A week and a bit has gone by since i last blogged, but my life seems ram jammed with with ‘lots’ of good times, work times and busy times inbetween. I have so much to tell you, but just haven’t found the time. However, at the same time, i’ve sort of taken a moment to just enjoy life, without being too responsible about the boring things. You need moments where you just live and smell the roses, so to speak.
The babies have been great! I love every inch of being a mum. Ruby…ofcourse is a headstrong Diva. My own fault. My own upbrigning. But she is ROCKING big school like a champion. Junior is as sweet as a button. Cheeky, fun and charming. He’s filled to the brim with dinner and loving each bit of being Baby J.
I don’t even know where to start..but I will. I’ve been working my day job. day in and day out…and I love it. It keeps me busy. It’s extra money and I honestly work with the most amazing people, who mean so much to me, that i kinda feel lucky…as you hear all these horror stories about people in work places…and well that’s just not us. We’re a family and i’ve got friends there who i know i’ll adore forever. We’re that close! It’s awesome. (And we’re not even that nice to each other at times 😉 )
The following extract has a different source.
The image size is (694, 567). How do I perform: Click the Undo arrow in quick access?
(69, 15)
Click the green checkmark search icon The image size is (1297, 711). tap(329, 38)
But yes, i’ve been working hard and constantly. Sometimes it’s hard and sometimes it’s easy. But i’m doing it anyway. It’s really difficult ot juggle two babies and a full time job, with a side business. However, if i want to get to the core of running my own company in the end and saluting my kitty eyes at some empire that i’ve built (and i WILL BUILD IT.) I have to work hard and i know i do. But i’m not defeated by it. …Even when things seem shit in your life. Like you feel liek you’re swirling down the plug hole. You’re not feeling loved. You’ve run out of money, or you just seem to have no luck at all. Even if the shittest things happen to you. KNOW that there’s still a great deal of life to live and you can change ANYTHING that isn’t working in your life to a positive…meaning you can have whatever you want…if you just change it and try hard. I’m the most positive human ever…and because no matter what i’m irrepressible. The bad times don’t last forever…because i can always get back up and make my life wonderful. If i can do it…you flipping can. Having that faith in life matters…that way it cuts you some slack and gives you a high five. You deserve a better shot, innit! Lol.
My love life. It’s been wonderful. We’re still madly in love, probably more than anyone can even imagine. We’re wanting to move house and we’re pretty much living with each other right now and i love it more than anything. We’re happy, we’re super loved up and i think i’ve picked really well this time. 😉 I’m in love, the babies heart Ben and we’re all doing really well. We’re sort of a little family. I’ll marry him.
I’m actually going to tell you the ins and outs of everything in the next blog…i’ve got loads to blog about. How i feel about Ben, our most recent date night….a Vegas night we did at his sisters…and just our evenings out.
I’ve got to wiggle off…but they’ll be another blog tonight.